### Recorded data

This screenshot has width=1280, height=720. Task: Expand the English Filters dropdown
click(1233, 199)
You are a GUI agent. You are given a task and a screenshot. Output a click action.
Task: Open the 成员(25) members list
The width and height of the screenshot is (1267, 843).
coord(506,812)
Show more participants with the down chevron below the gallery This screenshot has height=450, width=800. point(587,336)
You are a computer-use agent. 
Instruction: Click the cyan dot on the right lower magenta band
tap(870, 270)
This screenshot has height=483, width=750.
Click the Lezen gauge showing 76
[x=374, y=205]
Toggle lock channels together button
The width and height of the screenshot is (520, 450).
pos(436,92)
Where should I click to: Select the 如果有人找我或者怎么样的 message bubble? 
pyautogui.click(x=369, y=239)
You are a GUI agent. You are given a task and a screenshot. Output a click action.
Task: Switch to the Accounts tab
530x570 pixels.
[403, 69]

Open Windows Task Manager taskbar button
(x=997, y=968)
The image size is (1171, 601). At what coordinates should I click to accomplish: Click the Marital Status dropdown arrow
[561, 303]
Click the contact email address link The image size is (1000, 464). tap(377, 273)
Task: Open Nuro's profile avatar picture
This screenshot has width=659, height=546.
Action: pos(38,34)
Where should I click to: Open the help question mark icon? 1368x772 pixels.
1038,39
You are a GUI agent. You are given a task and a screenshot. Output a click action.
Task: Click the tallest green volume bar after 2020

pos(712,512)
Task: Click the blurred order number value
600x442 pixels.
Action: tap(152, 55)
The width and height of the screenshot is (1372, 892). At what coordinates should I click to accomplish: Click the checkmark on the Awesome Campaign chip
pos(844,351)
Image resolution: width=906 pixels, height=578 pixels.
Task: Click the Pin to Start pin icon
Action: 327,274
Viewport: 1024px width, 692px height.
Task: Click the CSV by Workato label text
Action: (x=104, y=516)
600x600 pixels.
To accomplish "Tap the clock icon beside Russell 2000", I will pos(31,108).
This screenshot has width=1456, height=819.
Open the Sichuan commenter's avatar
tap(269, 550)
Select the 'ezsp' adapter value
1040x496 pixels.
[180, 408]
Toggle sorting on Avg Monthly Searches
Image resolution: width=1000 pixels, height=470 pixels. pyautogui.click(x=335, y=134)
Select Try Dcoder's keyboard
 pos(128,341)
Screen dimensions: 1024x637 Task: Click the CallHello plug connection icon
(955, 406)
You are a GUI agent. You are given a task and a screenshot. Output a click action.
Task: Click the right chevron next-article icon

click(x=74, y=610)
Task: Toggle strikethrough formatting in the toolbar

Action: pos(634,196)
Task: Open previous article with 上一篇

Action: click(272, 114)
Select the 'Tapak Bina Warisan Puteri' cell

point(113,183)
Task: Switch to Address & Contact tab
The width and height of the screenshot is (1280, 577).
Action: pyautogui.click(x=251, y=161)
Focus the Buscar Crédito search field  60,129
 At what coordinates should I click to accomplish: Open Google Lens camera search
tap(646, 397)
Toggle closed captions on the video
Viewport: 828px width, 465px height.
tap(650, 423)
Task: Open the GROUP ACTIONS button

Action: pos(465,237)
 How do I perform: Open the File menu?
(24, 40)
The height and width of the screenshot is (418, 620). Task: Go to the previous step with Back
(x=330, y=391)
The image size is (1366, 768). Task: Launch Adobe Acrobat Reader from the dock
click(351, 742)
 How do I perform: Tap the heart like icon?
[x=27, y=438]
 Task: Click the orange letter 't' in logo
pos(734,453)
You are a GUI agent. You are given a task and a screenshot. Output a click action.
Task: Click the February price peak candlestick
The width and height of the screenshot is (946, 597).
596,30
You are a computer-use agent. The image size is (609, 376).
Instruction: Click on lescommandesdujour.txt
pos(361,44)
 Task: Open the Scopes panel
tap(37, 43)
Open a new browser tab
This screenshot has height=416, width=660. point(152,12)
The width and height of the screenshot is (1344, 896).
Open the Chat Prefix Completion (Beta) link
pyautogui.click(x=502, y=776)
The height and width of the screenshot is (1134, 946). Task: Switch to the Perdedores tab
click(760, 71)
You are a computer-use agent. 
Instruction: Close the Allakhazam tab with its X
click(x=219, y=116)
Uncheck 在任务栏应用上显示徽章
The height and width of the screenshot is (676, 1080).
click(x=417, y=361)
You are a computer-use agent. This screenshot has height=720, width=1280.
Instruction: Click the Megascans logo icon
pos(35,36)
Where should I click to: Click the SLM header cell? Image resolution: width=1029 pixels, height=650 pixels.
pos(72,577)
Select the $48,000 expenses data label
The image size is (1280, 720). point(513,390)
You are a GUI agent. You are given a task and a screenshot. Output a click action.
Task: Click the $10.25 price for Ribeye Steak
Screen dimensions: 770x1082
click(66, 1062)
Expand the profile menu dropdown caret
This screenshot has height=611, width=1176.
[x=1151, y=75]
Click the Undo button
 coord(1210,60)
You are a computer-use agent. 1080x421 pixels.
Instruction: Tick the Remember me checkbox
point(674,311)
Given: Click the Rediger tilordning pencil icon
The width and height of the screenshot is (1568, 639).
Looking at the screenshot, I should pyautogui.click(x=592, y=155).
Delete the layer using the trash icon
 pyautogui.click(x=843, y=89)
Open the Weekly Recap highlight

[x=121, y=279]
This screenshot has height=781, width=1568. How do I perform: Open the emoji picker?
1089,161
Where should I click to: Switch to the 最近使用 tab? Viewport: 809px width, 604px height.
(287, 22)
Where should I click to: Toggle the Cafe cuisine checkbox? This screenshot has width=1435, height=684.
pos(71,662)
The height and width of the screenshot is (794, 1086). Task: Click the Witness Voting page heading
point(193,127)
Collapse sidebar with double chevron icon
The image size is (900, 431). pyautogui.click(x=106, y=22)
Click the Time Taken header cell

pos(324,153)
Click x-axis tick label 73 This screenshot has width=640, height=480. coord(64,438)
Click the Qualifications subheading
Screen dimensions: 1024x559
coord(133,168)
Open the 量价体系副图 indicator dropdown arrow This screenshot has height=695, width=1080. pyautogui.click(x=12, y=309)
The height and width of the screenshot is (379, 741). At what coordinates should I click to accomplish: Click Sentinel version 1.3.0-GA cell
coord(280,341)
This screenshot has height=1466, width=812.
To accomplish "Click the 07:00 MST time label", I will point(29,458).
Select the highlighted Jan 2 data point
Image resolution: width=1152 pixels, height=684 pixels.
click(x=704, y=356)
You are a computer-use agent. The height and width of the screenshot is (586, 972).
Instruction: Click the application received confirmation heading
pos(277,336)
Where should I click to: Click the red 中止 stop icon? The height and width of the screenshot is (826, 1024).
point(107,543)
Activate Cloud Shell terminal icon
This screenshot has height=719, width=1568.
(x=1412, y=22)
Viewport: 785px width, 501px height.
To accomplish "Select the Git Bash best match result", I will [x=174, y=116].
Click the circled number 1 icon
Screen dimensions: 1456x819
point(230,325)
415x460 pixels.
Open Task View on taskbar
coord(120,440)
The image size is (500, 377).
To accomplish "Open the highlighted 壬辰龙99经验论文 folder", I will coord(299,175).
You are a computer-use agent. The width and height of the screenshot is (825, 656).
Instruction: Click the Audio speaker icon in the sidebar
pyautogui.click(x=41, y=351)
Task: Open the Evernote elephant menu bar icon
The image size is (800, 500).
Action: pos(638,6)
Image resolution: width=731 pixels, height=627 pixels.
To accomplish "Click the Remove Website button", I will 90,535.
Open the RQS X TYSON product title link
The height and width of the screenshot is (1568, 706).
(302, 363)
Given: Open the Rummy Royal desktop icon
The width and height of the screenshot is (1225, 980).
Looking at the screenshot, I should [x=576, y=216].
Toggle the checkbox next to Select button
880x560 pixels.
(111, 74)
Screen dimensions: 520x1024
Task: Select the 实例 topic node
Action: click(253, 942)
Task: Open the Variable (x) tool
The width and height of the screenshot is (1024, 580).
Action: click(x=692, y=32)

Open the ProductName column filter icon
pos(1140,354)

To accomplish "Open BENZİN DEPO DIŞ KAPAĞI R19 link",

### What you are asked to do
Reproduce, exactly and in full, the lines from the one that contains "You are a computer-use agent. The width" to the end of the material.

### Result
You are a computer-use agent. The width and height of the screenshot is (825, 656).
Instruction: Click the Audio speaker icon in the sidebar
pyautogui.click(x=41, y=351)
Task: Open the Evernote elephant menu bar icon
The image size is (800, 500).
Action: pos(638,6)
Image resolution: width=731 pixels, height=627 pixels.
To accomplish "Click the Remove Website button", I will 90,535.
Open the RQS X TYSON product title link
The height and width of the screenshot is (1568, 706).
(302, 363)
Given: Open the Rummy Royal desktop icon
The width and height of the screenshot is (1225, 980).
Looking at the screenshot, I should [x=576, y=216].
Toggle the checkbox next to Select button
880x560 pixels.
(111, 74)
Screen dimensions: 520x1024
Task: Select the 实例 topic node
Action: click(253, 942)
Task: Open the Variable (x) tool
The width and height of the screenshot is (1024, 580).
Action: click(x=692, y=32)

Open the ProductName column filter icon
pos(1140,354)

To accomplish "Open BENZİN DEPO DIŞ KAPAĞI R19 link",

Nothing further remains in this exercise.